When the WordPress scheduled event for processing Gists executes, it does a number of things. First, it pings the Gist API to get all of the information about the Gist. I only save pieces of information relevant to my use. Second, I ping the JSON endpoint for the processed Gist code. Interestingly, the Gist API provides you with only the raw code. The JSON endpoint give you the processed Gist, which wraps different parts of the code in div elements for styling. Because I want Gists with a nice syntax highlighting, this is especially important. Finally, the Gist information is saved as a new post of “cgist” post type. After this completes, the Gist is stored locally and I no longer have to depend on the Gist service for my code snippets.
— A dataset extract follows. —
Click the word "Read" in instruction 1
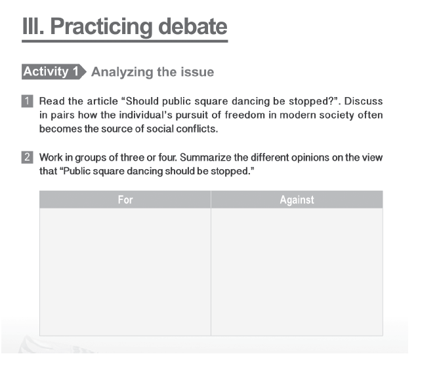The height and width of the screenshot is (375, 439). pos(51,102)
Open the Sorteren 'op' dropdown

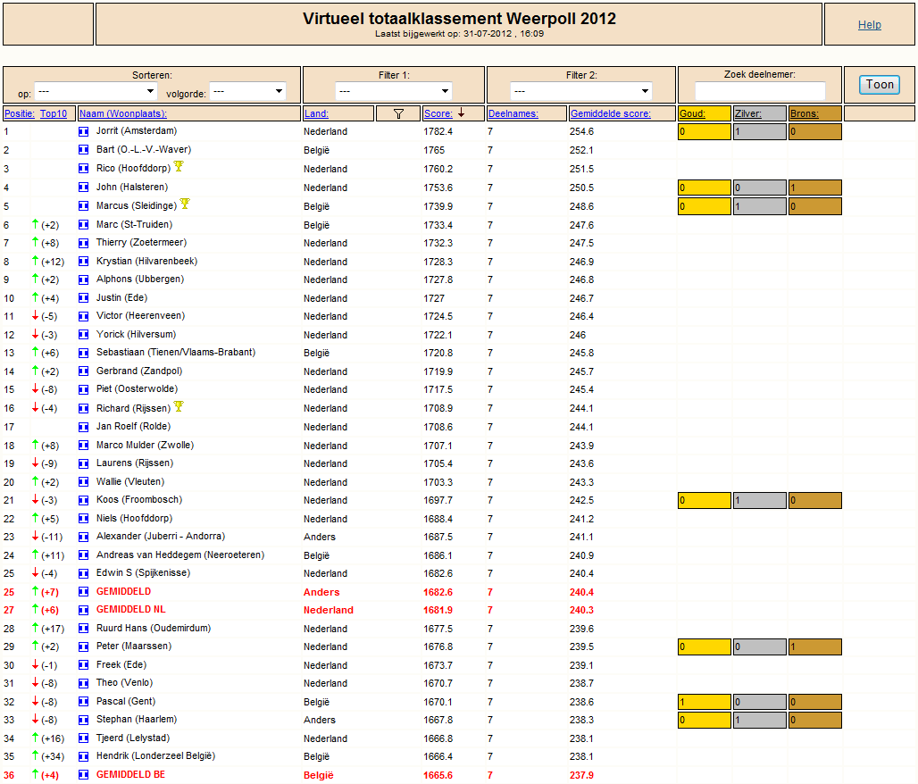(96, 91)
Upon viewing an article, the Gist link is detected and replaced with the local copy of the Gist content. I prefer this to embedding the Gist because it can be cached in the page cache, there is 0 delay in the code snippet rendering with syntax highlighting (i.e., no Javascript execution is needed), and I “own” the content forever and always. In addition to rendering the content from the custom post type, I add another layer of caching around just the Gist content so it is even easier to access on future page loads.

This is not a Plugin

I contemplated releasing this code as a plugin; however, I opted to only release the code and specifically not think of it as a plugin. There are a lot of Gist plugins for WordPress in the repository that I am sure satisfy a lot of people’s needs. I created these cacheable Gists for my purpose and my purpose only. There are a lot of things it cannot handle (e.g., multiple files in a Gist, no styling for other languages, comments). Additionally, if I released this as a plugin, I would be compelled to save each version of the Gist, allow for updating/creating Gists from WordPress, allowing different views for the Gist, etc. Basically, I feel that I would need to do a lot more work before releasing it as a plugin and a lot of the features I do not have an interest in. As a result, I am simply making the code available as a Gist. This way, others can have the code and I do not feel responsible for creating and maintaining a plugin. I would be very happy for someone else to pick up the code and make a plugin out of it.